Wind
The Roosh’s aerodynamic physical features show the effects
of hundreds of generations in a windy environment. They are
short and thin, with strong legs to keep them upright in
gusts. Their noses are narrow with bulbous tips to deflect
the wind before it reaches their eyes, which are deep-set
and dark, pockets of calm in the turbulence. Their
cheekbones are high and their jaws angular, their faces
delicate chevrons. The men shave their heads, and on warm
days enjoy the pleasure of the wind across their naked
scalps. The women grow their hair long and keep it tied in
back, out of their faces, except in lighter winds, when they
let their hair fly and marvel at the lift it generates, the
way it would surely pull them off their horses in a strong
gale and raise them into the startling and infinite blue
above the plains.
On the Roosh’s gently rolling landscape, the winds on an
average day would be enough to knock down trees, which
explains why there aren’t any. An outsider would have to
shield his eyes and turn his face from this wind, and gusts
would blow him into the needlegrass. But the Roosh remain
firmly planted, with a gentle, almost imperceptible lean
into the wind, as though they have a mechanism in their
bodies that anticipates the gusts and prepares
unconsciously. On days when the winds gust and shift
erratically, the Roosh’s leaning becomes a graceful dance,
an entire camp leaning one way and the other.
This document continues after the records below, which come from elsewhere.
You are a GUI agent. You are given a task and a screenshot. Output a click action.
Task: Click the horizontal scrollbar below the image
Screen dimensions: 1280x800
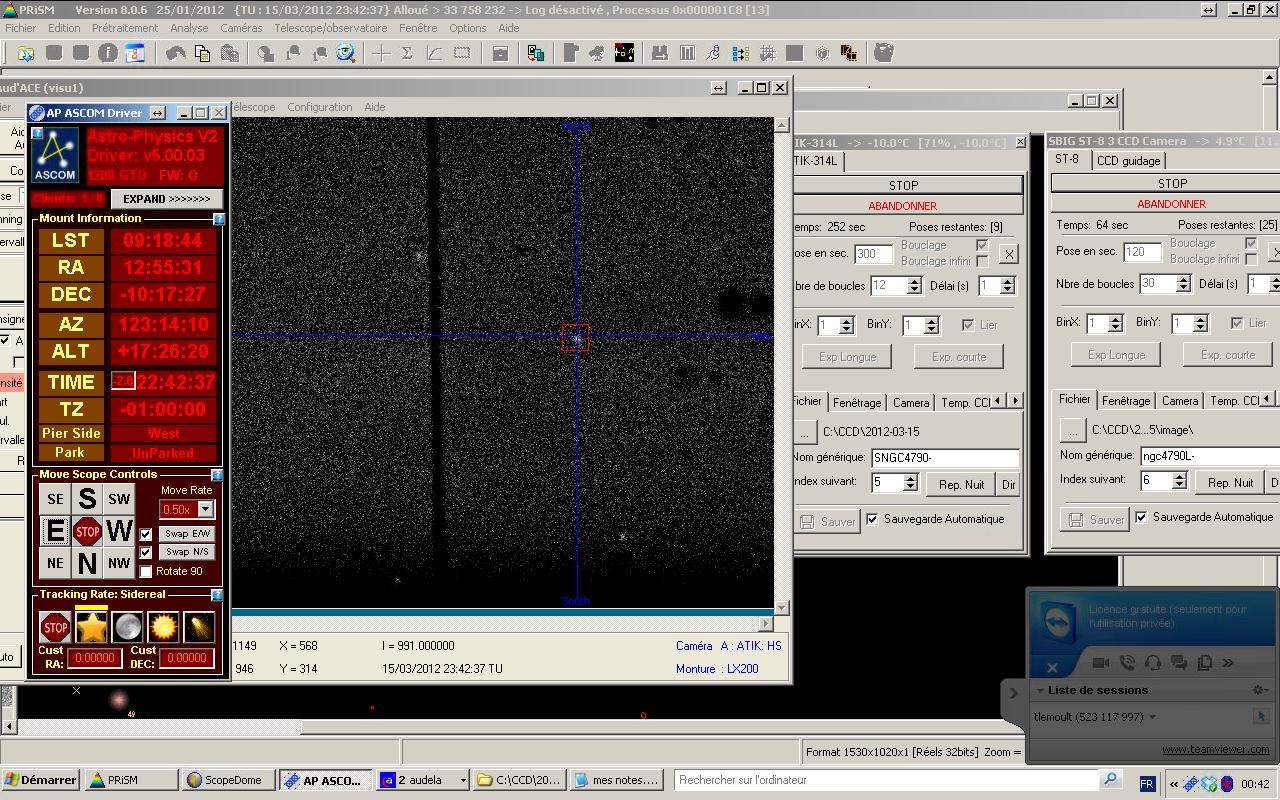click(x=500, y=623)
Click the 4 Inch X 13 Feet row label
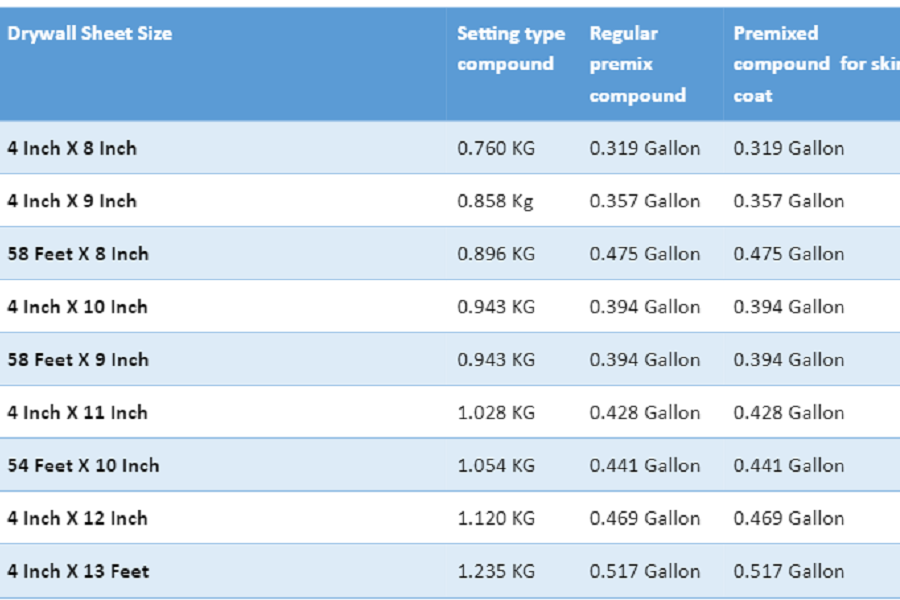 tap(78, 571)
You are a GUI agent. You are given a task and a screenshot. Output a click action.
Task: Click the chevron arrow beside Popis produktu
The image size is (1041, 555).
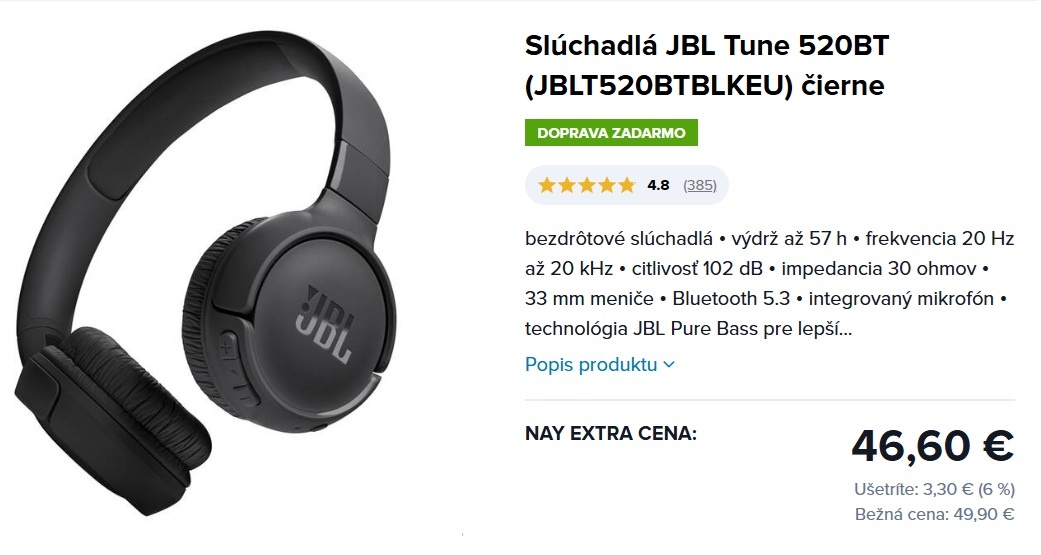[x=669, y=365]
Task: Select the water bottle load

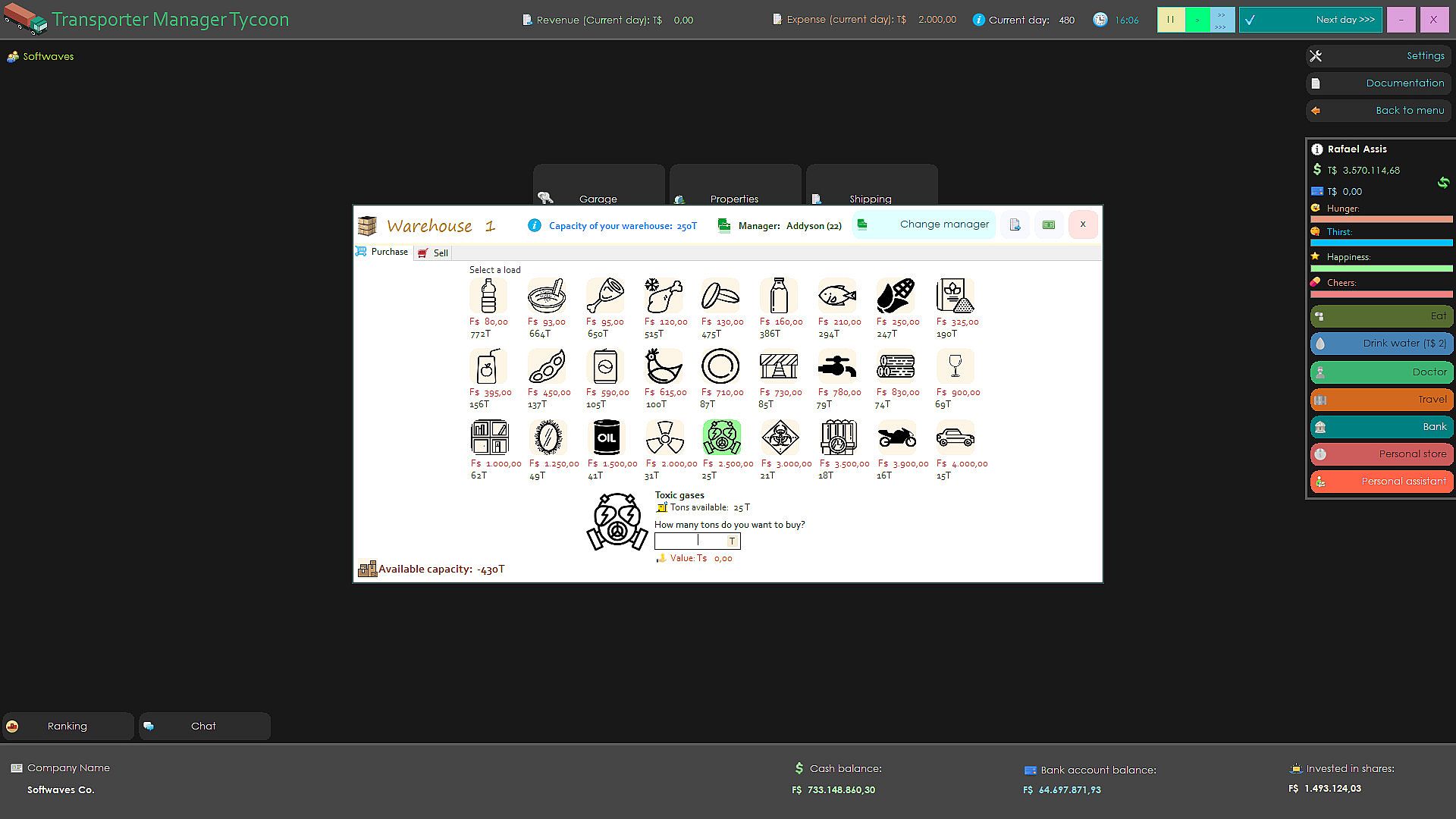Action: (488, 296)
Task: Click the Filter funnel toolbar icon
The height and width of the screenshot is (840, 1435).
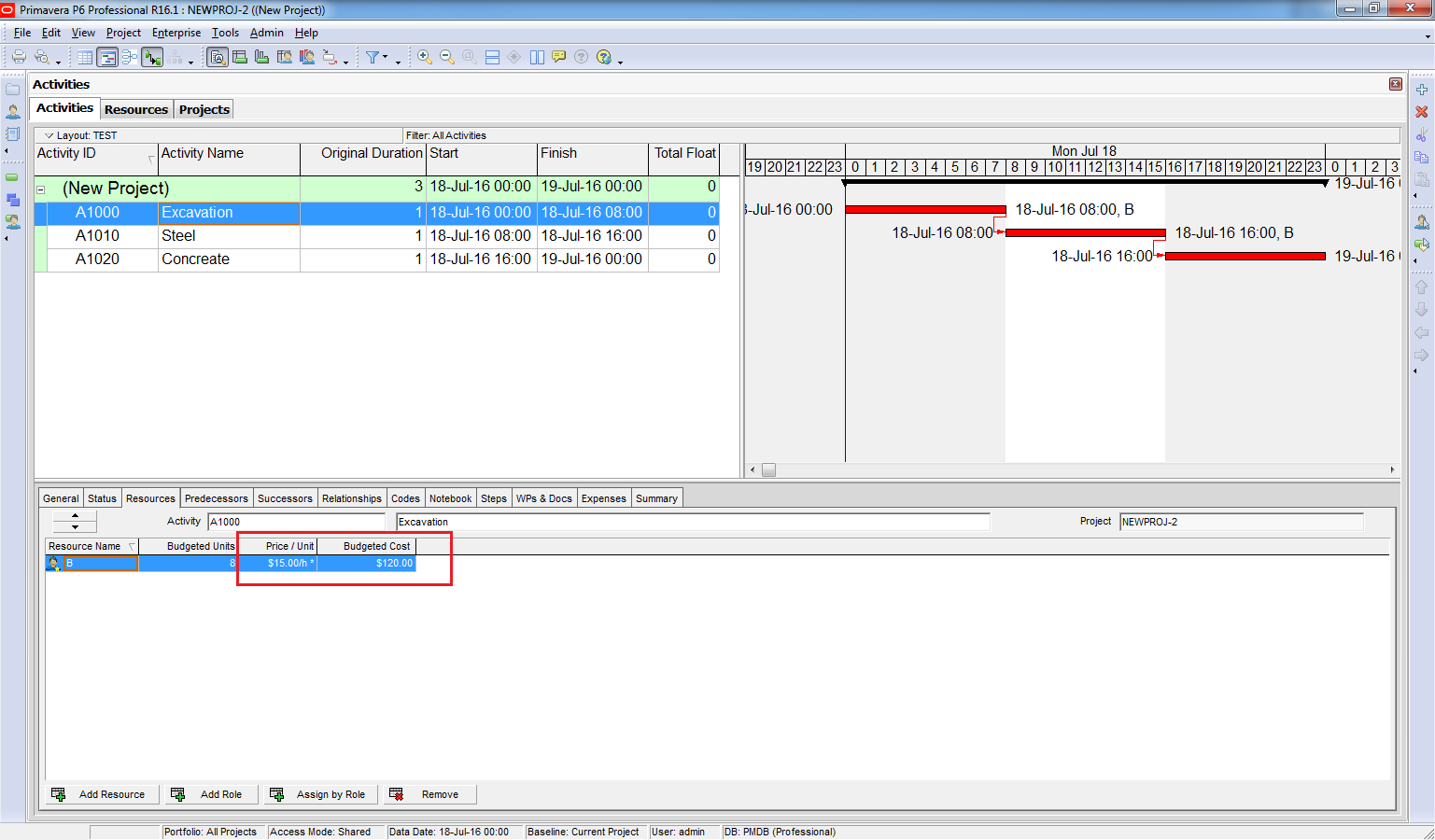Action: (373, 57)
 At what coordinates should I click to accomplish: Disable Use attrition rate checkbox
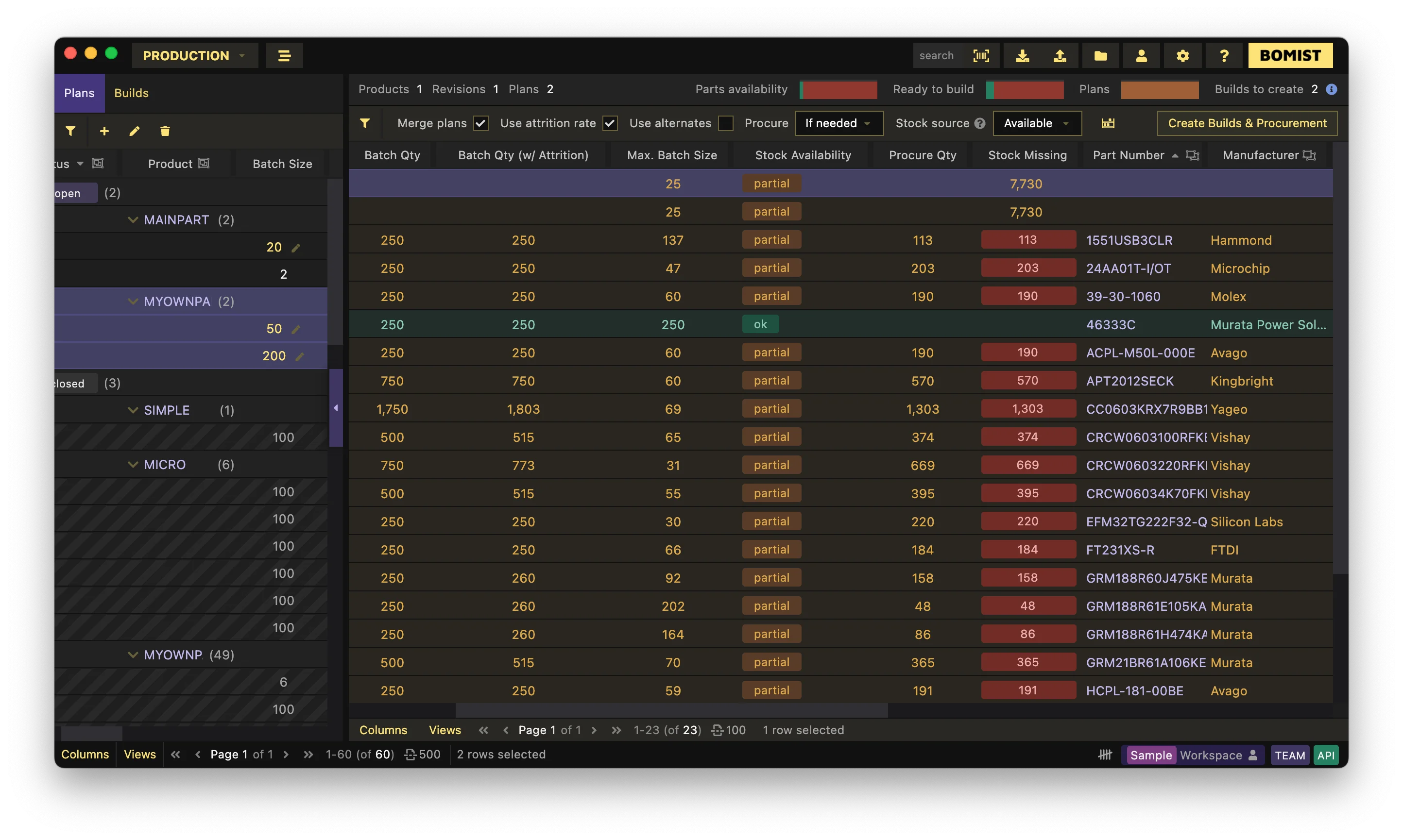pyautogui.click(x=610, y=123)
Despite appearances, the Roosh are constantly aware of the
wind. They have no written language, and so the motion of
the air is their only means to communicate. Without the
wind they’d wander aimlessly on the endless and barren
plains, never sure where to find game or edible roots, never
sure when to camp or move on. Worse, without the wind,
their entire tribe would dissolve into an isolationist band
of melancholy navel-gazers.
To them, the wind is a necessary third-party in their
communications, a go-between or runner. This fact alone
makes them seem isolated, even from each other: the Roosh
don’t speak directly to each other; they speak to the wind,
and the wind carries their words for them. Generally, the
Roosh aren’t troubled by this. They know that if they show
the proper respect for the wind, it will carry their
messages faithfully.
Showing the proper respect means that the Roosh are always
alert to the wind’s subtleties—its direction, its shifts,
the strengths of its bursts and softer undertones, the
temperature of its notes. It means, too, that the Roosh are
forbidden to make any gesture that defies the wind—to speak,
spit, or flatulate into the wind is a terrible blasphemy.
But it’s true that the Roosh have uncertainties that other
peoples don’t think of. Say a Roosh mother speaks to the
wind, the wind carries her message to her son, but the son
doesn’t behave as she expects. Suddenly her faith in the
wind is shaken ever so slightly, and she can’t help but
wonder if the wind has played a trick and changed her words
before they reached her son. Or if a lover’s pleas get no
response from his beloved, he wonders if his messages are
even reaching her ears. He curses the wind, grows
melancholy and withdrawn, and concludes we are all prisoners
of our own skin, at the mercy of fickle winds, ultimately
unknown and unknowable to others.
The Roosh are most afraid of the rare days when there is no
wind at all and a deadly silence settles on the plains.
Talking is pointless, then, and everything that had seemed
worthwhile only yesterday now seems static and foolish.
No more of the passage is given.